Town staff acknowledged the safety risk and repeated that the Route 117 work is a state project but said the town will press NYSDOT for more advanced signage, ask the state to add signs on major approaches (including Saw Mill River Parkway), produce a more user‑friendly municipal detour map for residents, and discuss police presence or temporary enforcement. "We have raised these concerns with the state over and over again," a town official said, and staff said they had successfully delayed some work to minimize conflicts with school sessions.
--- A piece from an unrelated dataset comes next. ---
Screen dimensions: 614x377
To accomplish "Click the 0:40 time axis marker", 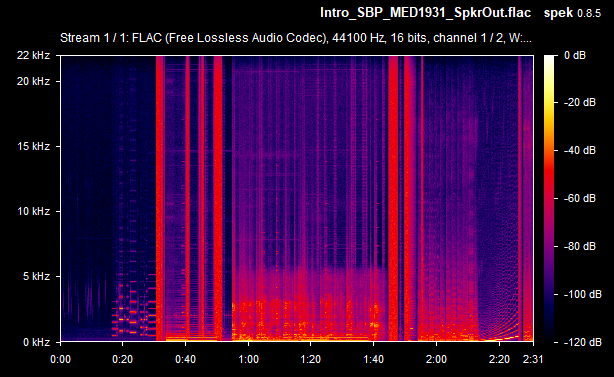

Residents asked whether the town could legally close side streets, ban truck traffic on local roads or otherwise prevent cut‑throughs. Officials said blanket closures of local roads are legally and practically difficult when the roads remain public or privately maintained for public use, but they will explore signage, enforcement and communication options and ask NYSDOT to consider local safety measures.
Separately, the board opened a public hearing on a proposed local law that would make most town roads 25 miles per hour (leaving nine roads unchanged at 30 mph). After noting two prior public presentations and the consultant study, the board closed the hearing and left the written record open through Friday, June 12 at 12 p.m. for additional comments before further action.
No final votes on traffic enforcement or detour changes were taken at the meeting; staff said they will report back with legally feasible options and additional coordination with NYSDOT, police and public notices.